WHAT TO PRODUCE:
Each line from the one holding "The image size is (800, 600)." to the last line of the listing must be set down exactly. No pictures are to be included.
##### INFORMATION #####
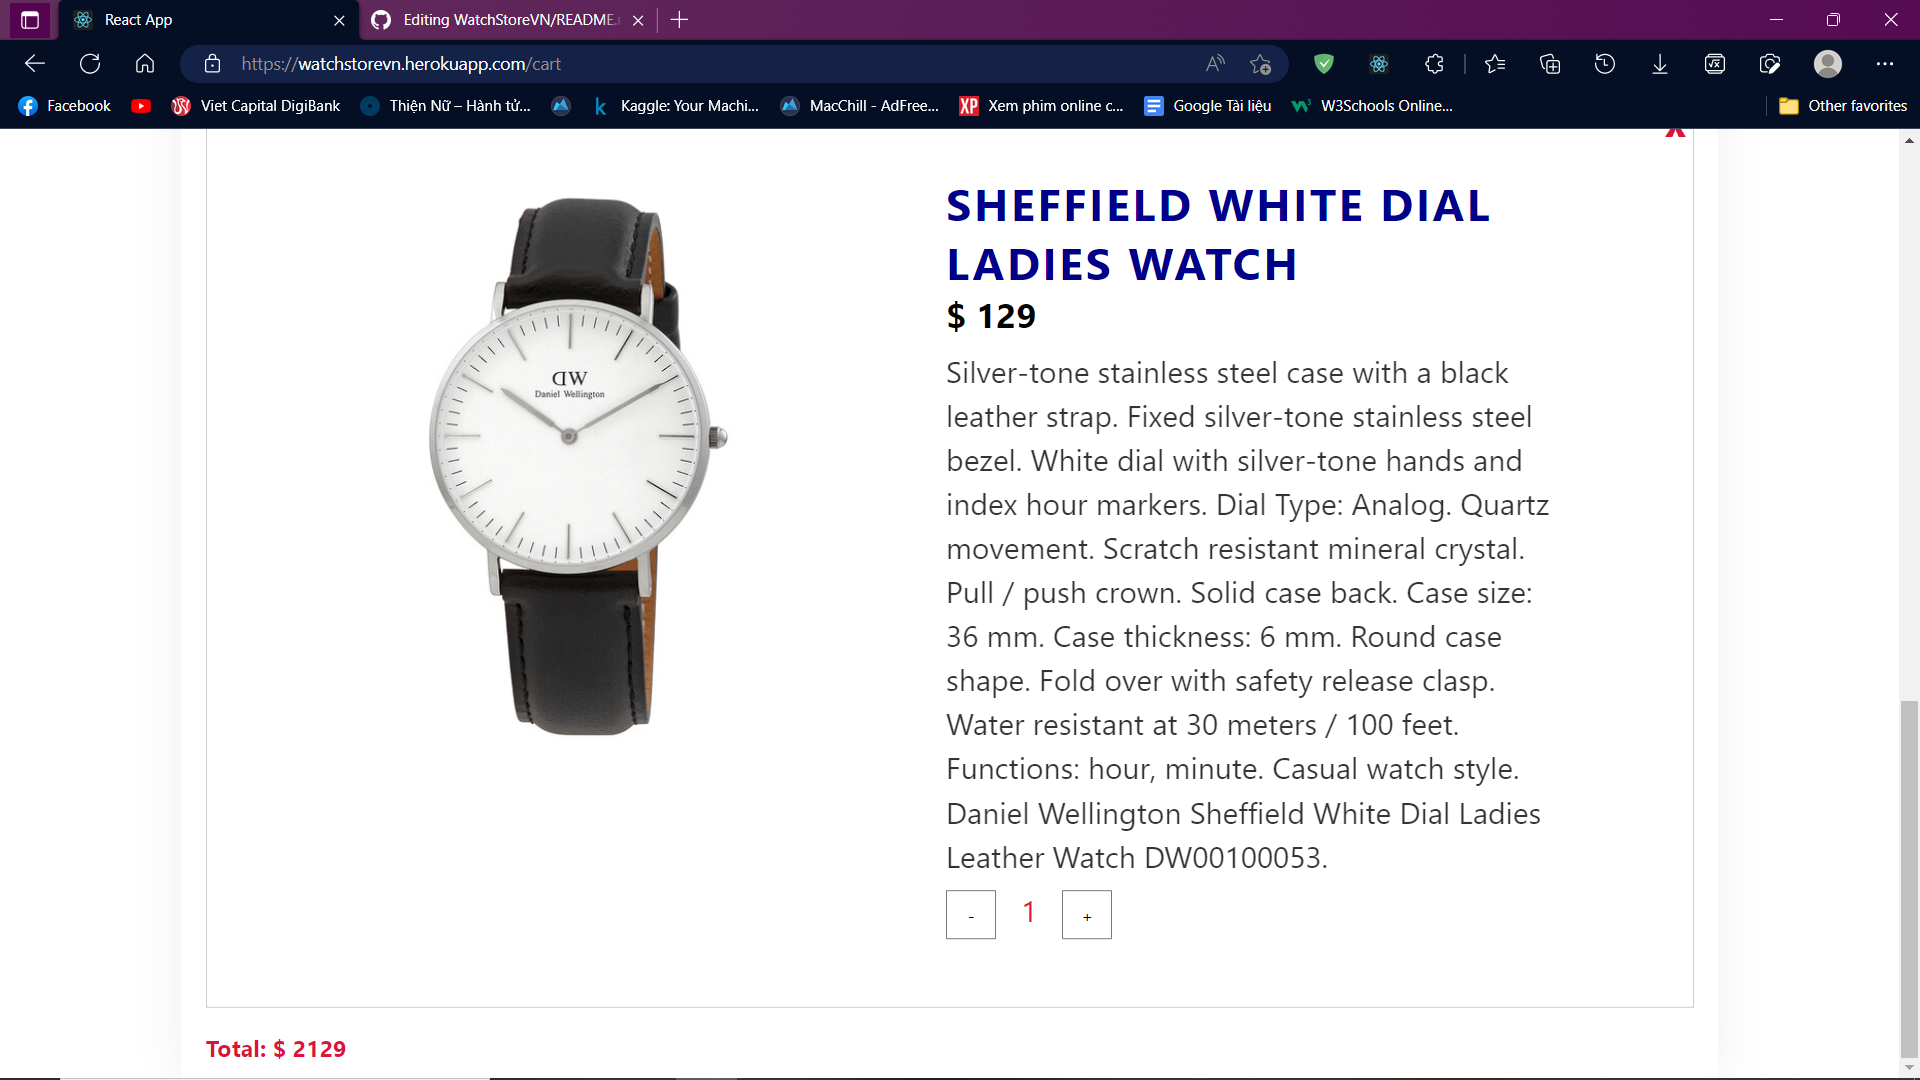Go back to previous page
Image resolution: width=1920 pixels, height=1080 pixels.
pyautogui.click(x=35, y=64)
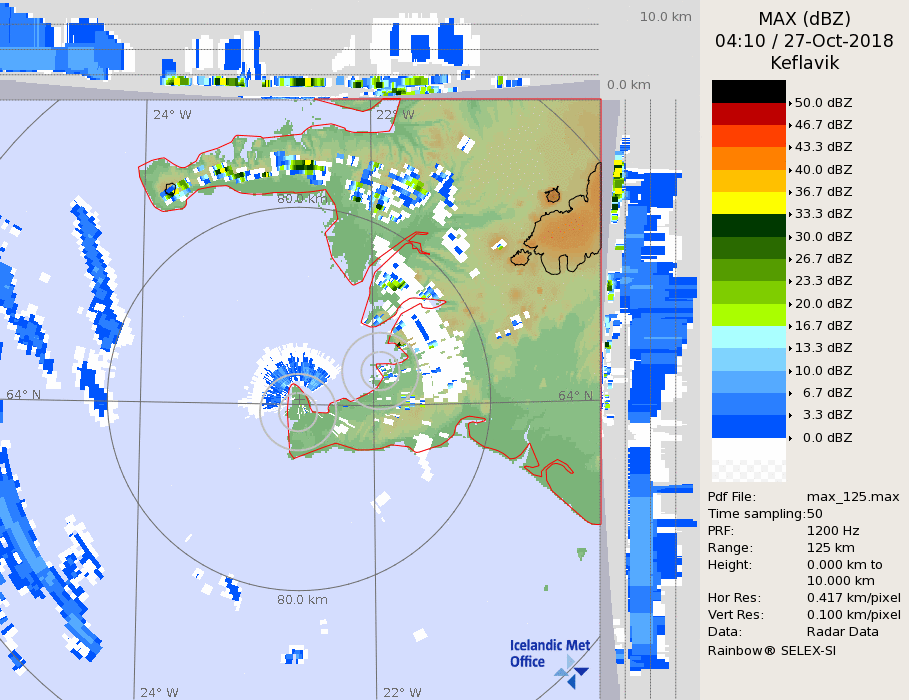The height and width of the screenshot is (700, 909).
Task: Click the arrow marker beside 33.3 dBZ
Action: (x=790, y=214)
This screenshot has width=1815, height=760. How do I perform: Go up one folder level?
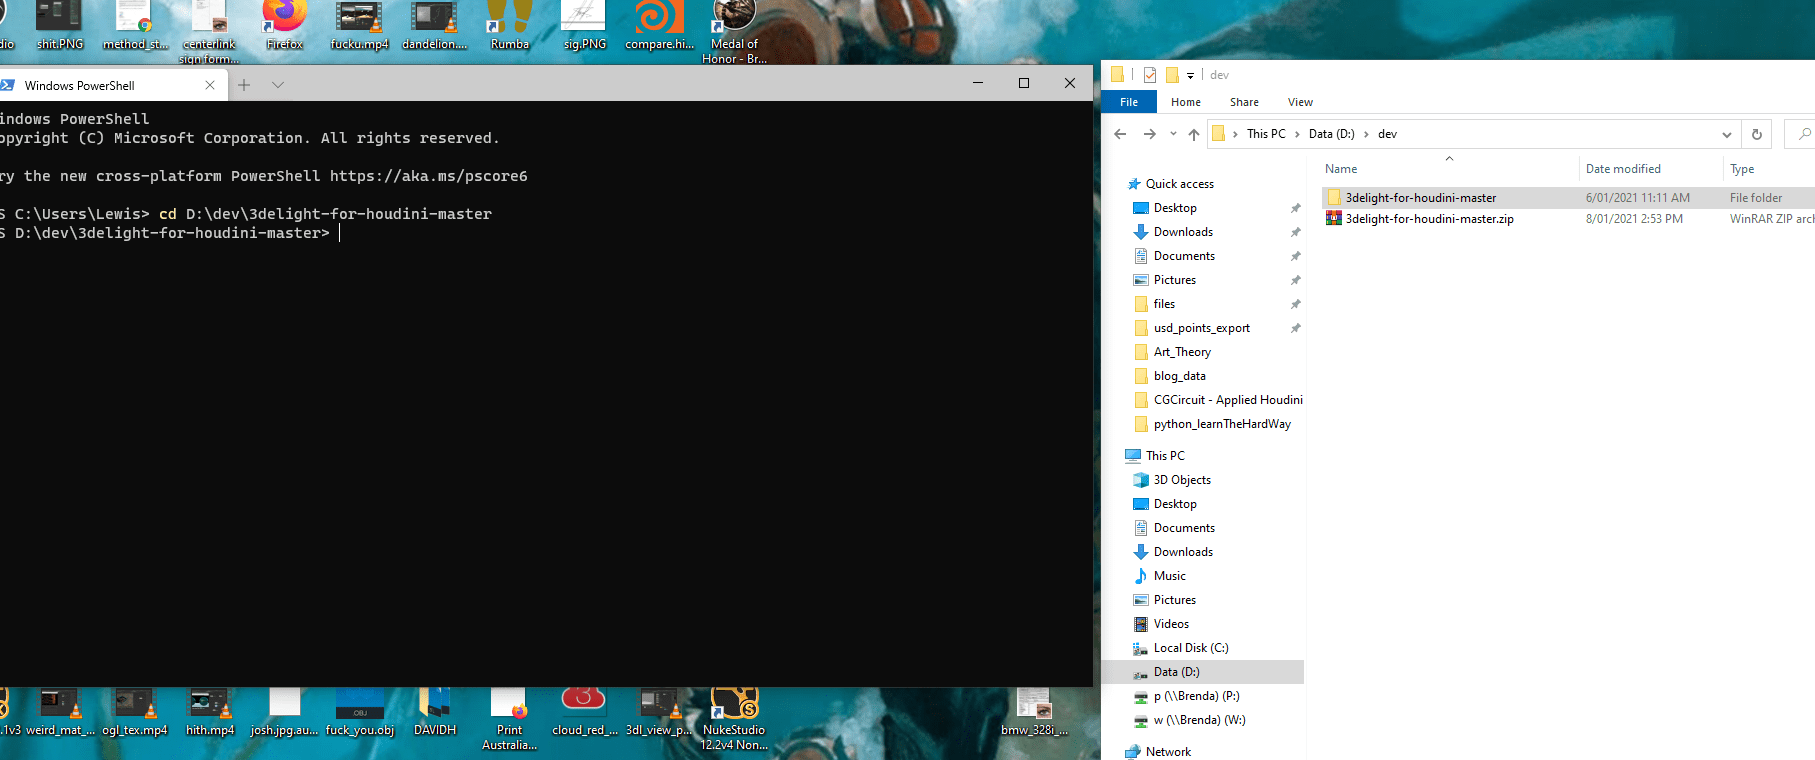click(x=1193, y=134)
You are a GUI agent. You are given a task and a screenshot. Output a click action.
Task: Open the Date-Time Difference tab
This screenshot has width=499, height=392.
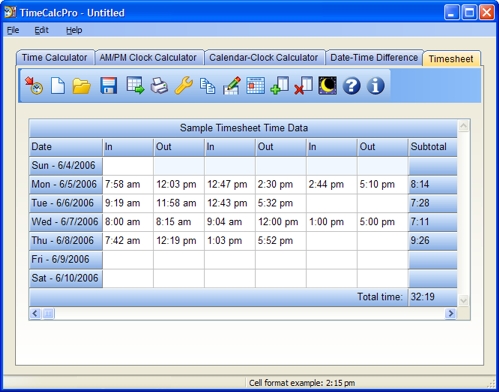374,58
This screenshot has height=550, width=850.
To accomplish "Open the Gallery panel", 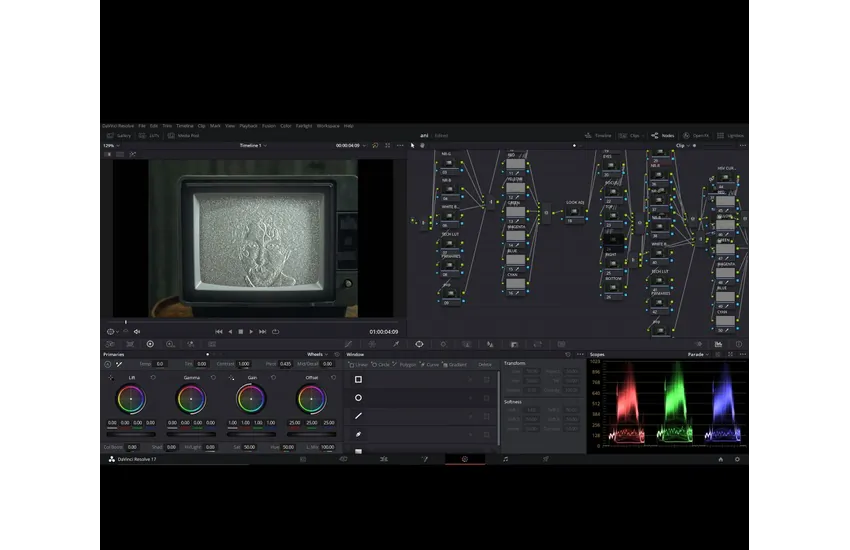I will pyautogui.click(x=118, y=135).
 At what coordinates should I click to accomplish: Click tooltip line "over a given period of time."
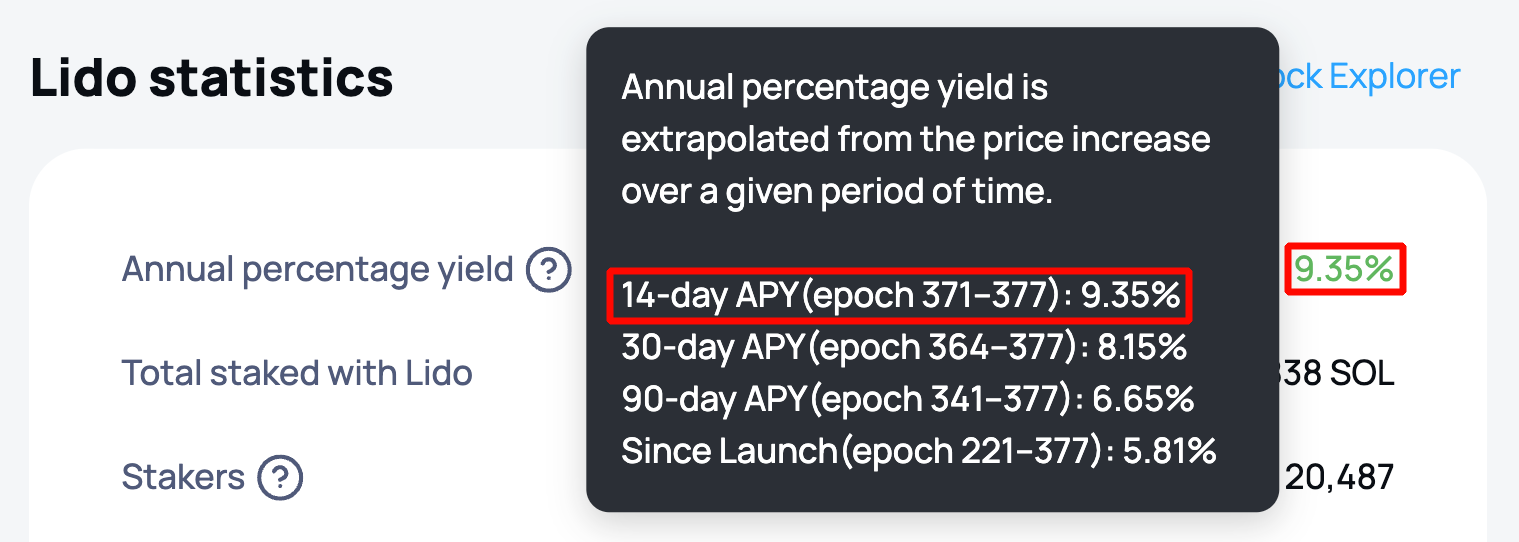(837, 192)
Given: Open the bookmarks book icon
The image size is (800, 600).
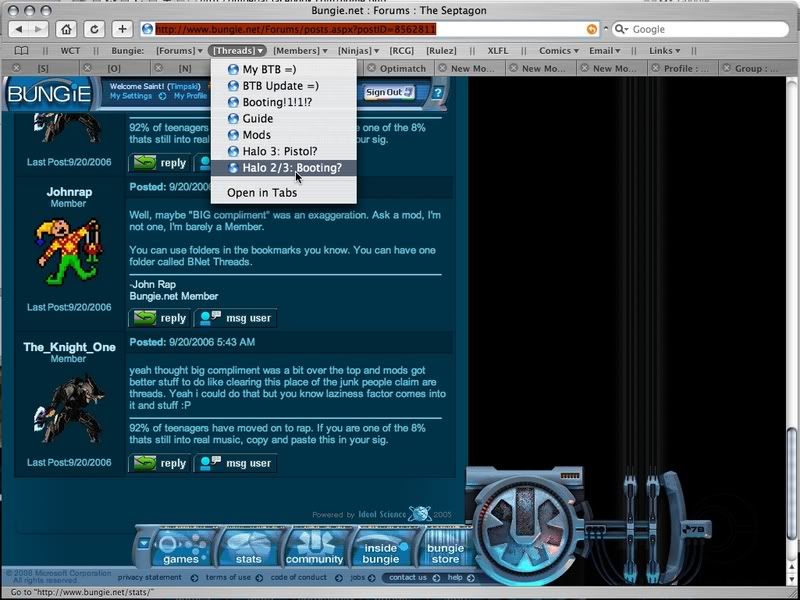Looking at the screenshot, I should [21, 50].
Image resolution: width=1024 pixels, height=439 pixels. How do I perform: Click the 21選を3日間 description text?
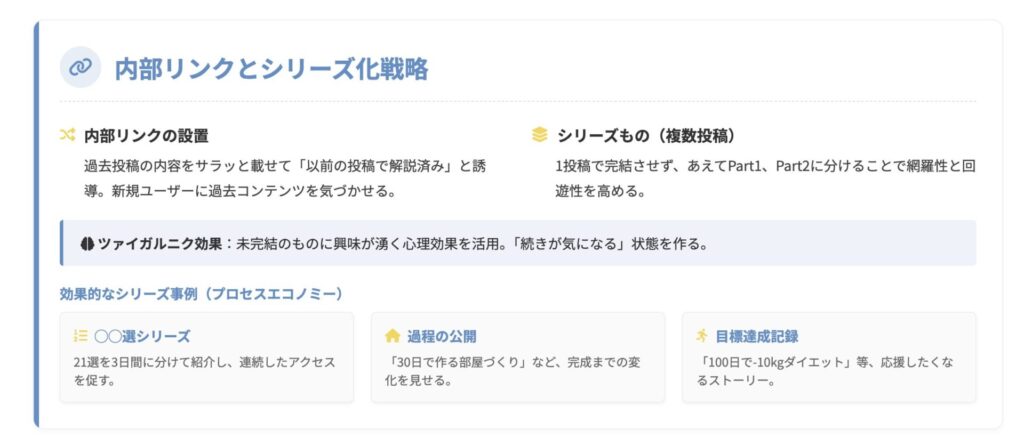[x=204, y=370]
#####
WRITTEN SOLUTION:
The image size is (800, 600).
Looking at the screenshot, I should [21, 50].
Image resolution: width=1024 pixels, height=439 pixels. How do I perform: Click the 21選を3日間 description text?
[x=204, y=370]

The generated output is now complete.